The Mafia arms deal is one of those glimpses we get from time to time into how the world really works, in the finely meshed intertwining between the underworld and the "upperworld" — "respectable" Establishment society, "legitimate" governments led by "honorable" officials. The BCCI affair in the 1980s was another such glimpse. BCCI was an international bank that fronted for what the U.S. Senate later called "one of the largest criminal enterprises in history." Backed by Establishment grandees and national governments around the world, BCCI "laundered money on a global scale, intimidated witnesses and law officers, engaged in extortion and blackmail. It supplied the financing for illegal arms trafficking and global terrorism. It financed and facilitated income tax evasion, smuggling and prostitution," as journalist Christopher Bryon, who first exposed the operation, put it.

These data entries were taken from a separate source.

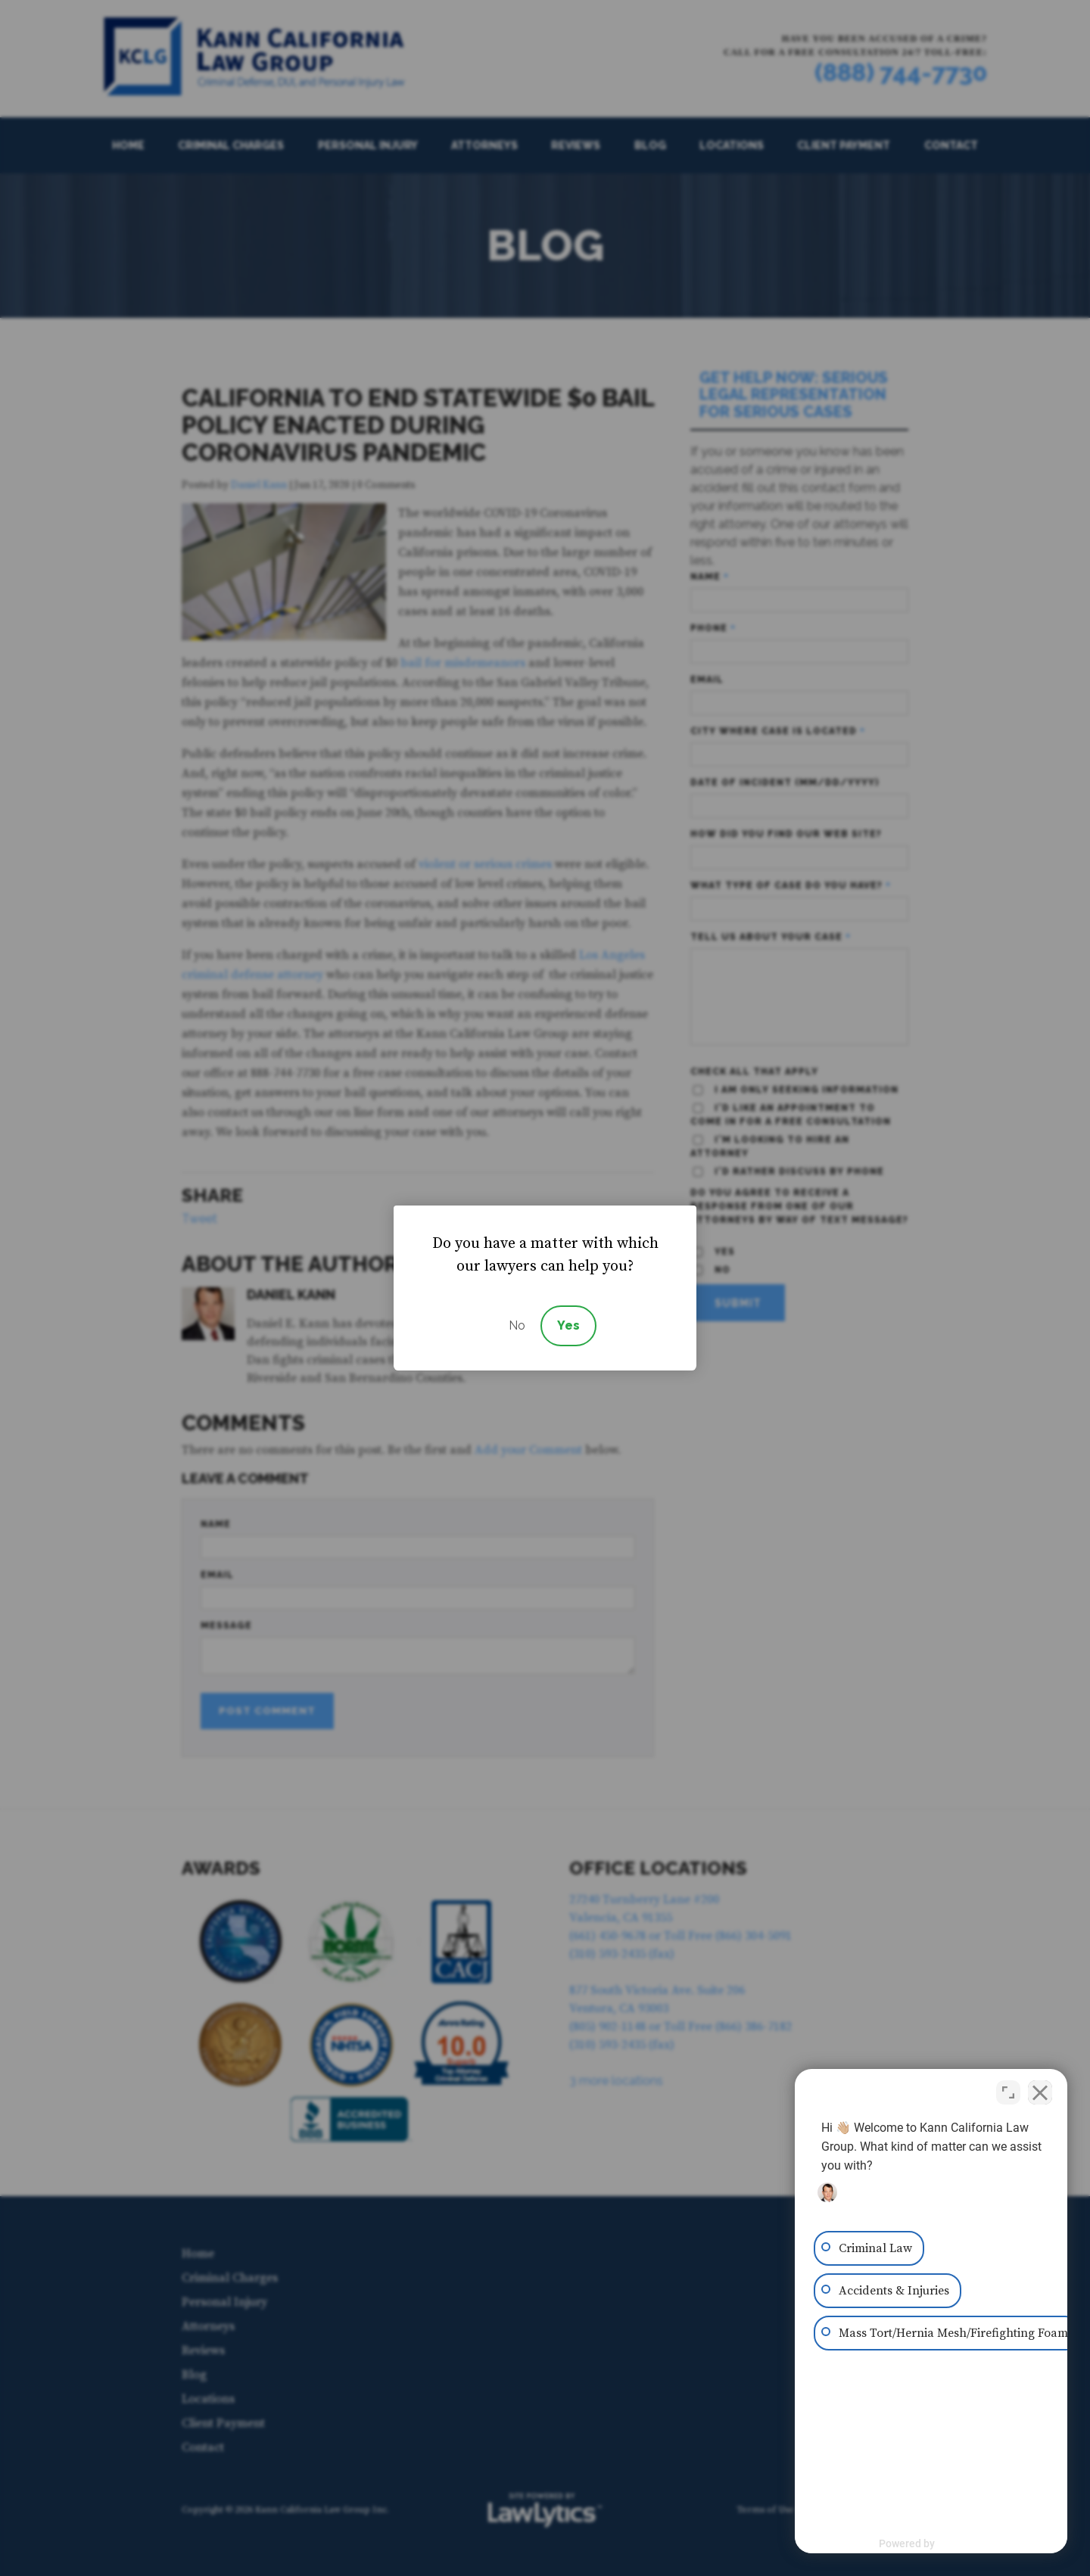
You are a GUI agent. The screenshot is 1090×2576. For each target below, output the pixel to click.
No (517, 1325)
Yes (568, 1325)
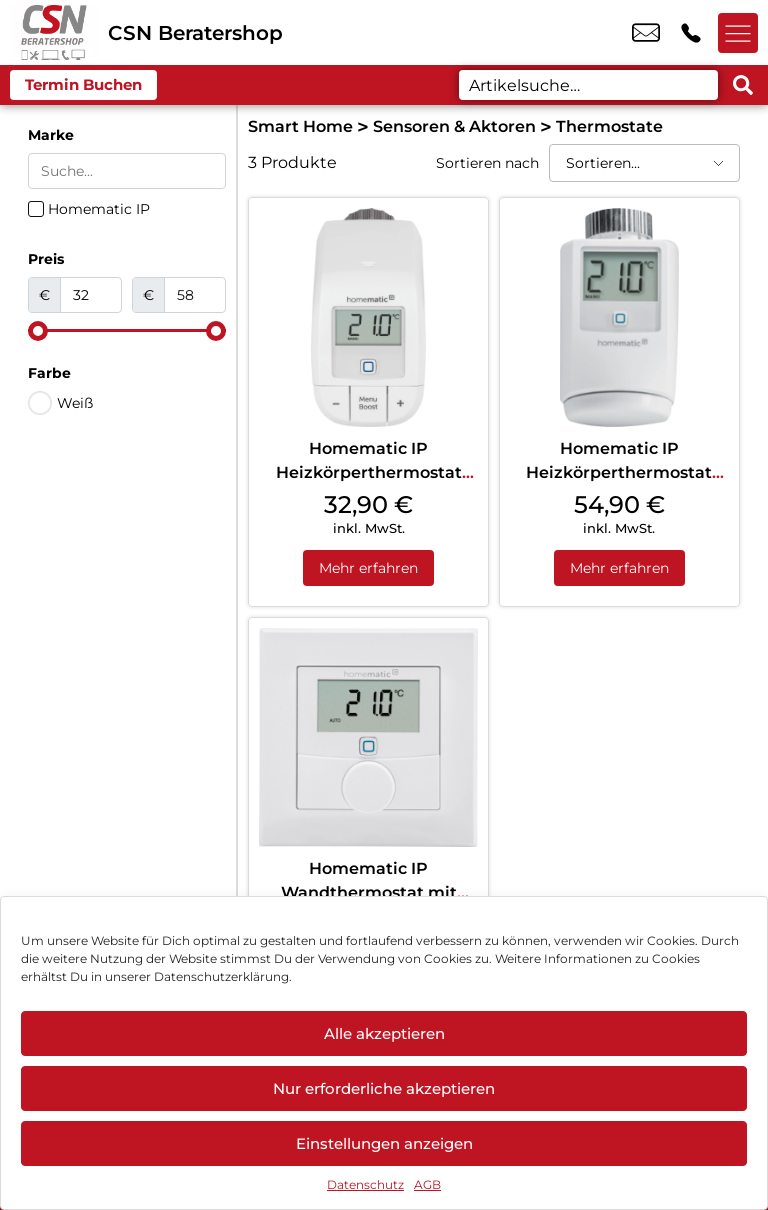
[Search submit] (743, 85)
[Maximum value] (195, 295)
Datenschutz (365, 1184)
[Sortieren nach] (644, 163)
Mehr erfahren (368, 568)
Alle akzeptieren (384, 1033)
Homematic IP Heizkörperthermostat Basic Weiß (369, 472)
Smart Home (300, 126)
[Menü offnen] (738, 33)
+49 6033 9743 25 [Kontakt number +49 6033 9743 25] (691, 33)
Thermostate (609, 126)
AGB (427, 1184)
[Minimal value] (127, 331)
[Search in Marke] (127, 171)
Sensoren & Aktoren (454, 126)
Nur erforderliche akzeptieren (384, 1088)
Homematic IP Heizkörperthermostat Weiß (619, 472)
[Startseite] (54, 32)
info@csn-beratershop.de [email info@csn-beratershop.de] (646, 33)
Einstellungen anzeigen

The George Bushes, father and son, were hip deep in BCCI sleaze. Bush I used the bank to secretly fund Saddam Hussein’s war machine — then intervened to quash federal investigations of the scam. George II was bailed out of one of his many business failures with a $25 million honeypot from a BCCI bank, brokered by the mysterious money-man Jackson Stephens, who in the 1992 presidential election had the signal distinction of being a top contributor to both Bush I and Bill Clinton. Bill has since been "adopted" by the elder George as an honorary son. And why not? When he took office, Clinton killed off the ongoing probes into his predecessor’s entanglements with BCCI, and even killed a lot of Iraqis over an almost certainly bogus attempt on his future "dad’s" life. (For more on the cozy Bush-Clinton connection, see A Tale of Two Houses. For more on the Bushes and BCCI, see Scar Tissue.)
The chaotic nexus where organized crime, terrorism, drug-running, covert ops and government policy churn and thrash together is where the business of the world gets done. It fuels the machine serviced by tools like Rove, the machine that has brought so much death and anguish to Iraq — and is slowly devouring the entrails of America as well.